L’avantage d’utiliser une plateforme externalisée en mode PaaS ou SaaS (ex: Azure Devops, AWS CodePipeline, Google Cloud Build, GitLab) est de pouvoir immédiatement en tirer de la valeur. Certes, un outil propriétaire générera des coûts de licence ou d’utilisation, mais vous pourrez vous concentrer à 100% sur l’essentiel : délivrer de la valeur pour les métiers.
De plus, une solution orientée « As A Service » propose une chaîne d’outils “Tout-en-Un” et s’affranchit des risques d’obsolescence. Les mises à jour sont généralement transparentes pour les utilisateurs.
Les différences entre les logiciels open source et propriétaires vont bien au-delà de l’accessibilité du code source.
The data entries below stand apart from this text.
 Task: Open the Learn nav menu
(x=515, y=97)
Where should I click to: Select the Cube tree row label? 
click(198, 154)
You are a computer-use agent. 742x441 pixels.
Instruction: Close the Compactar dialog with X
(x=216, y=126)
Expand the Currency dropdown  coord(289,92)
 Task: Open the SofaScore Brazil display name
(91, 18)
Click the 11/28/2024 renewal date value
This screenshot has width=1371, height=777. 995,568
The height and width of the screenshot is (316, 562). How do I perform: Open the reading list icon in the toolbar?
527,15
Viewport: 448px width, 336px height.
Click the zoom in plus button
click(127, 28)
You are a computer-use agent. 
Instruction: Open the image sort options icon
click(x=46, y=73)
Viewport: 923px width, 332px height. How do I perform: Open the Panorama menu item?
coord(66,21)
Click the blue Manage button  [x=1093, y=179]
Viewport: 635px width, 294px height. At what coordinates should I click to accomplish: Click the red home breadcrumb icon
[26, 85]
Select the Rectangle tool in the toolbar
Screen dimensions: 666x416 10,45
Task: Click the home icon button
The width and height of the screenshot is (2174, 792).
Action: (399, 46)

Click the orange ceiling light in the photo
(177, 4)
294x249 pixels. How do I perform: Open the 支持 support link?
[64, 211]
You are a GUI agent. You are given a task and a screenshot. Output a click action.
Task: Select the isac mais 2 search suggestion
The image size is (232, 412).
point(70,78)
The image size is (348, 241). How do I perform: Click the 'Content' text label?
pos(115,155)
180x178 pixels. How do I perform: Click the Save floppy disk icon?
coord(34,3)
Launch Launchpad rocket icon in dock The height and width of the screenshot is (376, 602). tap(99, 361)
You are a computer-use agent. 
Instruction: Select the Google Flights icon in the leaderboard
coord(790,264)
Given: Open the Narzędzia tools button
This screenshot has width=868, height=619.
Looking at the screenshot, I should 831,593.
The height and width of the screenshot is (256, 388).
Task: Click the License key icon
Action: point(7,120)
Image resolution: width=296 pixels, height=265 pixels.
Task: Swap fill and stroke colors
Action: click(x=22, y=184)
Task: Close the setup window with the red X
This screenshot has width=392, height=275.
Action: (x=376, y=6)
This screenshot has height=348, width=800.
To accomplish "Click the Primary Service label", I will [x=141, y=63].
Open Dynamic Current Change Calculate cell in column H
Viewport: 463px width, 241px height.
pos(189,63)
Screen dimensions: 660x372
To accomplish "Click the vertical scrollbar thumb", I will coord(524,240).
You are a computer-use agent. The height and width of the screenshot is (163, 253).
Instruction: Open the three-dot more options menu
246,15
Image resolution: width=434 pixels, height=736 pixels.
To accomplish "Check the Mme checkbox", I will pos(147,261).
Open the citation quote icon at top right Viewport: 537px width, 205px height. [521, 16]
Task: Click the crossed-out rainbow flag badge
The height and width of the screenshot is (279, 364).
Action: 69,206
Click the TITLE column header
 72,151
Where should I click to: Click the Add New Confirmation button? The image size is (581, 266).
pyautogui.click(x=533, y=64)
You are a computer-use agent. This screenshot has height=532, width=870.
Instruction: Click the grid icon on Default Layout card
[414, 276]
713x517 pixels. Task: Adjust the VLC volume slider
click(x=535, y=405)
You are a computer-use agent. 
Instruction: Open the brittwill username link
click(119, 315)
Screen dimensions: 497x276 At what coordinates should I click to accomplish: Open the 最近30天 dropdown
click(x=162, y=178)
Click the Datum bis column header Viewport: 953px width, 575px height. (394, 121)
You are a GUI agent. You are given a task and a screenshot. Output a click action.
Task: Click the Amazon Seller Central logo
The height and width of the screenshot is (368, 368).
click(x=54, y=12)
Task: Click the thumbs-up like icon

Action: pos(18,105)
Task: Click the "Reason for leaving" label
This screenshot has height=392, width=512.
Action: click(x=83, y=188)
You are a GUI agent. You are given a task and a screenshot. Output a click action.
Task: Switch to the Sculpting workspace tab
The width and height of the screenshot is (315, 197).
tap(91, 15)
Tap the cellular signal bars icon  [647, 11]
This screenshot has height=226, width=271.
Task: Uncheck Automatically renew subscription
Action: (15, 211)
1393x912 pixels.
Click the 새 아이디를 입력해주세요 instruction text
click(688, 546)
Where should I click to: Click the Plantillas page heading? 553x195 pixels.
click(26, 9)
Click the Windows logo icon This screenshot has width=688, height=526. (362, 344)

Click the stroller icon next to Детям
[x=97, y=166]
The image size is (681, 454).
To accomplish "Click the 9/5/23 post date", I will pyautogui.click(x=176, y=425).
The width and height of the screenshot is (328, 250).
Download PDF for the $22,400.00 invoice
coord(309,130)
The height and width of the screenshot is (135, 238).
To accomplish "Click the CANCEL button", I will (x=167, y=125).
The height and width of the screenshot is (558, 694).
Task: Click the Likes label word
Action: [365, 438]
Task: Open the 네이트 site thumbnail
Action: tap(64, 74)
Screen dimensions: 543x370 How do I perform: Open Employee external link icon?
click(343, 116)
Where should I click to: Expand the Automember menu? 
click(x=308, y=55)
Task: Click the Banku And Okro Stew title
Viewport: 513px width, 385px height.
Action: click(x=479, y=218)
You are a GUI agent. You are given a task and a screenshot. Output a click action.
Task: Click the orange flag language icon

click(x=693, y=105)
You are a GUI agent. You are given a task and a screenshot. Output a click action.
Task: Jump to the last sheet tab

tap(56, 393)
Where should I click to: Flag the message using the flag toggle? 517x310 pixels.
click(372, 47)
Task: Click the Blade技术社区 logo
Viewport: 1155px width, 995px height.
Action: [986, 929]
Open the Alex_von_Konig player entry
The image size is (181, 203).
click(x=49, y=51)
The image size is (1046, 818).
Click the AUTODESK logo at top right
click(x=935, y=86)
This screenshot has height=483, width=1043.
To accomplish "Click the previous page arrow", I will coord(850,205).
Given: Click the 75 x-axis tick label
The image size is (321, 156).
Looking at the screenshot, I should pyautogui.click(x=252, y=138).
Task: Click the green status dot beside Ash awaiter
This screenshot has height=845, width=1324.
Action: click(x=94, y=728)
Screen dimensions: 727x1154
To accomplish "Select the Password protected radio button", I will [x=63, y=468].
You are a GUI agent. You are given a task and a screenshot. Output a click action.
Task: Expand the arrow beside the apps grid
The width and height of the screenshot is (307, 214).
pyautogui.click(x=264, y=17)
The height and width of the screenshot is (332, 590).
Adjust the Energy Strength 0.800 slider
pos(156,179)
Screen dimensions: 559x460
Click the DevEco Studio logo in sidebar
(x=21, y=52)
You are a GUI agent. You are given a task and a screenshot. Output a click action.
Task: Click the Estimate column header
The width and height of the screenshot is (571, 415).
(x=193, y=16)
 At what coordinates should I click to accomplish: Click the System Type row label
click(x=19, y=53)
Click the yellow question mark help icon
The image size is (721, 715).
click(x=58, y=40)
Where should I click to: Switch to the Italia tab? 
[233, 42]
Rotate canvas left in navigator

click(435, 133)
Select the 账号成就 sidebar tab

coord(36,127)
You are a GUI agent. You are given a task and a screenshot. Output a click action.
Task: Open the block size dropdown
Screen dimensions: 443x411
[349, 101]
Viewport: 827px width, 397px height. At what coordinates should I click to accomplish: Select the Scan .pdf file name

Elles incluent également des éléments cruciaux tels que l’assistance technique, l’UX/UI, l’innovation, la sécurité et les coûts.
La réussite d’une organisation DevOps repose en grande partie sur une vision partagée à long terme et des ressources humaines et financières allouées à sa mise en place : auditez vos équipes et votre organisation !
Hébergement de l’UL : comment choisir entre On-Premise et Cloud ?
Pour identifier les applications de votre entreprise et celles éligibles à une automatisation, commencez par les localiser.
Selon la cartographie que vous établirez, une stratégie envisageable consisterait à mettre en place :
- Une infrastructure DevOps On-premise pour déployer des applications hébergées sur site
- Une infrastructure DevOps dans le Cloud pour déployer des applications également hébergées dans le Cloud
Cette option a notamment pour avantage de limiter la gestion des routes et des flux réseau.
Certains éditeurs proposent des solutions clé-en-main et gèrent la maintenance de l’UL à la place du client.
Même s’il peut y avoir des avantages à utiliser une plateforme “As A Service”, il faut néanmoins rester vigilant avant de se lancer. En effet, certaines peuvent couvrir plusieurs langages ou sont compatibles avec plusieurs fournisseurs Cloud, alors que d’autres vont chercher à vous verrouiller avec un fournisseur en particulier.
Aussi bien d’un point de vue de l’infrastructure que du logiciel, une étude est à mener et plusieurs éléments sont à prendre en considération.
Pour un outil propriétaire :
- Veillez à la maturité de l’éditeur et de ses produits sur le marché, les services proposés, la couverture du support, le mode de licence et de tarification
Pour un outil open source :
- Vérifiez leurs années d’existence, la communauté derrière ces logiciels et son degré d’investissement, la facilité pour monter de version et la stabilité des versions majeurs (fréquence de montée de version)
Pour les 2 types :
- Contrôlez les systèmes d’exploitation supportés, la facilité d’installation et d’utilisation au quotidien (interface ‘user-friendly’), l’intégration avec les autres logiciels propriétaires ou open source, le type d’hébergement accepté (On-premise et/ou Cloud), l’accessibilité à l’UL par les différentes équipes internes et/ou externes
Organisez un REX : renseignez-vous auprès de votre réseau professionnel, mais également au sein de votre direction ou département. Il se pourrait qu’une autre entité de votre entreprise ait déjà installé une UL et qui corresponde à votre besoin ! Un retour d’expérience est une mine d’information qui pourra conforter ou orienter les décisions, évitant ainsi quelques études complémentaires à l’implémentation.